Interessant is dat de sifon zich nooit heeft hervuld. Dit inspireerde
ons einde 1996 dan ook tot een desobstructiepoging van de eerste
vernauwing. De omstandigheden zijn echter zo afgrijselijk modderig (en
nat!) dat dit een ware calvarie werd. Hoewel we ons tegen de 60 cm
diepe blubber (waarin men horizontaal ligt) hadden gewapend met
pontonni?es (een unicum in de Chawresse), slaagden de
verruimingswerken nog niet geheel. Wordt dus (ooit) vervolgd.
Bezoekers
raden wij sterk af de sifon te bezoeken. De modder heeft de
consistentie van "Crème au Beurre" en is gemiddeld kniediep.
Na een bezoek smeert men deze modder uit over de komende 250 meter van
de Réso B, wat op korte termijn een zeer bezoedelend effect zou kunnen
hebben... Om U een idee te geven van de omstandigheden: wij verloren in
deze sifon een volledige topofil. Totaal onvindbaar in deze pap! Zie
foto voor een sfeerbeeld...!
RESEAU DES
ANVERSOIS
In 1996 ontdekte SC Avalon een verlenging
in de Abime de la Chawresse, dewelke "Réseau des Anversois"

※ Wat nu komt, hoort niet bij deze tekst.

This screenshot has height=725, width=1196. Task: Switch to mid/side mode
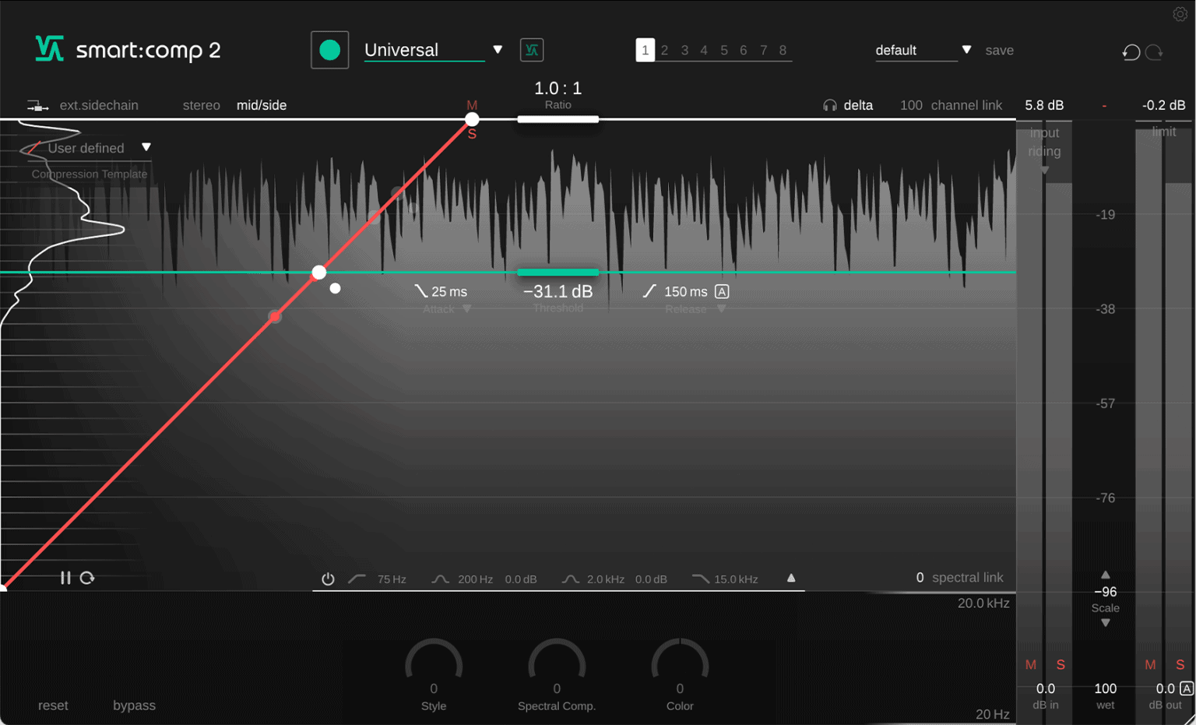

werd genoemd (naar analogie met de Réseau des Comblennois...).
DE WERKZAAMHEDEN
De Galerie des Ecureuils, een magnifieke, grote galerij geheel
achteraan de "Réso B" (ontdekt door SCUCL in 1986), trok
voor de eerste keer onze aandacht in 1988. Het kon toch niet waar zijn
dat deze meer dan 70 m lange tunnel, gemiddeld 2 m in diameter, zomaar
stopte?
In 1988 groeven we gedurende verschillende weekends de kleistop
door, waarop de galerij
toen eindigde. Aldus werd "l'Appendice" gevonden: een 23 m
"lang" en bijzonder smal stuk ellende. De terminus ervan werd
"ondoordringbaar" beoordeeld. Zie VVS-Berichten nr. .. /1989
en UBS-Info n? 40 van 1989
Bijna twee jaar later, oktober 1990, trok een nauwe en grotendeels
met grint opgevulde spleet die flauw tochtte, opnieuw onze aandacht.

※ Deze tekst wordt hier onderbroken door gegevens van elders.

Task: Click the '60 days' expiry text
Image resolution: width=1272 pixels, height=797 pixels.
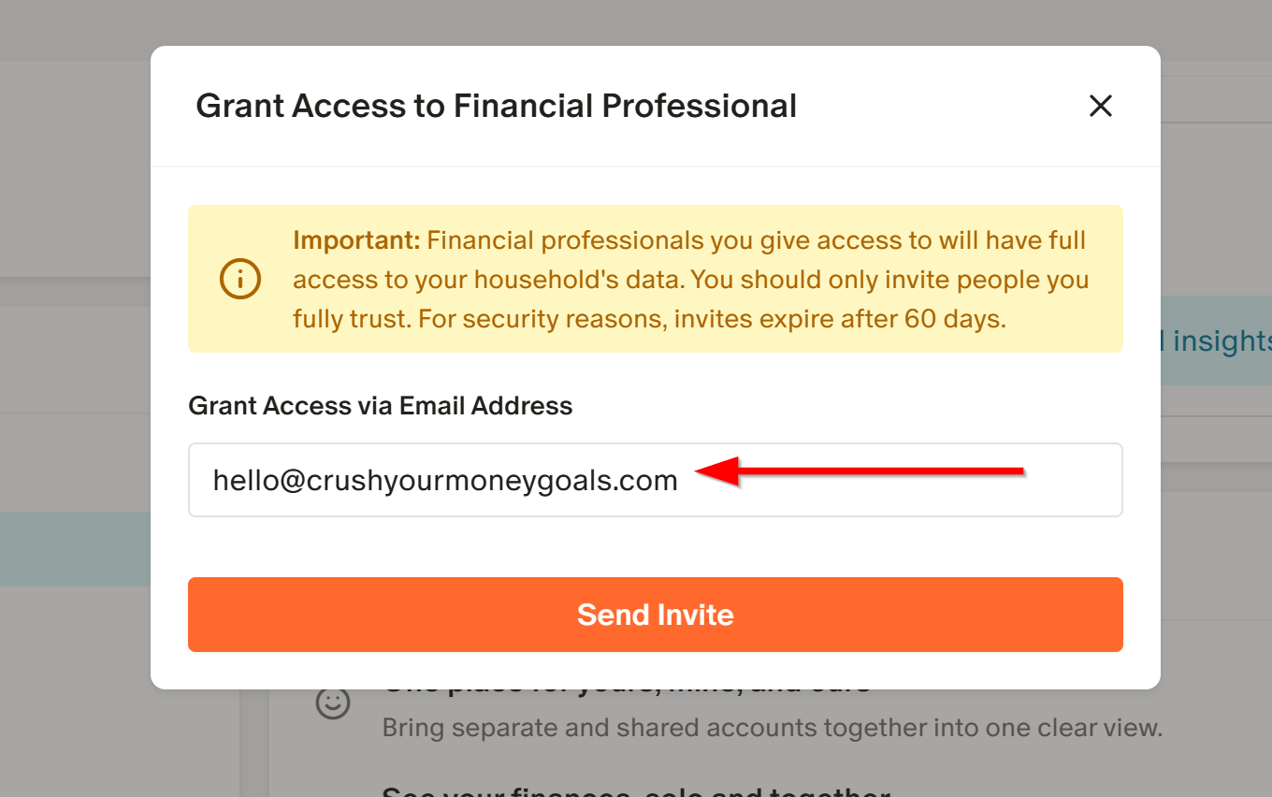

Deze bevond zich geheel ten einde de"Grande Diaclaze", die
onder het "Plan Incliné ligt. Een eerste graafsessie in
deze bijzonder lastige spleet eindigde zeer verrassend... In de loop
van de namiddag, we waren toen reeds lange tijd bezig, hoorden we
plotseling een geluid van stromend water, dat gestadig aanzwol... In
dit anders doodstille gedeelte van de Chawresse kwam ons dit zo
spookachtig over, dat wij haastig onze spullen bijeenpakten en het
hazenpad kozen, uit vrees voor een naderende crue...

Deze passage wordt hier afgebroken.